Wederom aanschouwde ik alle onderdrukkingen die onder de zon geschieden, en zie: tranen der onderdrukten, en zij hadden geen trooster; maar aan de zijde hunner onderdrukkers was macht – en zij hadden geen trooster. Daarom prees ik de doden die reeds lang gestorven zijn, gelukkig boven de levenden die nog in leven zijn, en gelukkiger dan die allen (prees ik) degene, die er nog niet geweest is, die nog niet heeft aanschouwd het boze werk dat onder de zon geschiedt.
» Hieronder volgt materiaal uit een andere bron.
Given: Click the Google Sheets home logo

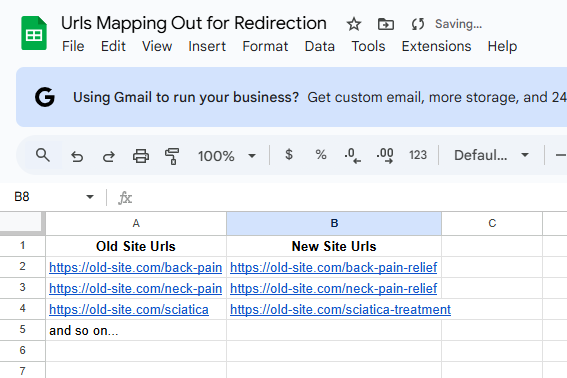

Ook zag ik, dat al het zwoegen, alsook alle bekwaamheid in het werk, louter naijver is van de een op de ander; ook dit is ijdelheid en najagen van wind. De dwaas slaat zijn armen over elkander en verteert zichzelf. Beter is een handvol rust dan beide vuisten vol zwoegen en najagen van wind. Wederom aanschouwde ik een ijdelheid onder de zon: daar is er een zonder metgezel, ook zoon of broeder heeft hij niet, en er is geen einde aan al zijn zwoegen; ook worden zijn ogen niet verzadigd van rijkdom; – voor wie tob ik mij dan af en ontzeg ik mij het goede? Ook dit is ijdelheid en een kwaad ding. Twee zijn beter dan één, omdat zij een goede beloning hebben bij hun zwoegen. Want, indien zij vallen, dan richt de een de ander weer op; maar wee de éne, die valt zonder dat een metgezel hem opricht! Ook indien er twee nederliggen, zullen zij warm worden, maar hoe zal één alleen warm worden? Kan iemand er één overweldigen, twee zullen tegenover hem kunnen standhouden; en een drievoudig snoer wordt niet spoedig verbroken. Beter is een arme, maar wijze jongeling dan een oude, maar dwaze koning, die er niet van weten wil zich te laten waarschuwen. Want de eerste komt uit de gevangenis om koning te worden, hoewel hij onder het koningschap van de ander als een arme geboren was. Ik zag alle levenden onder de zon meelopen met de jongeling, de opvolger, die in de plaats van de ander zou treden, er was geen einde aan al het volk, aan allen, aan wier spits hij stond. Maar de lateren vonden in hem geen vreugde. Dus is ook dit ijdelheid en najagen van wind.

Prediker 4:1-16 BasisBijbel (BB)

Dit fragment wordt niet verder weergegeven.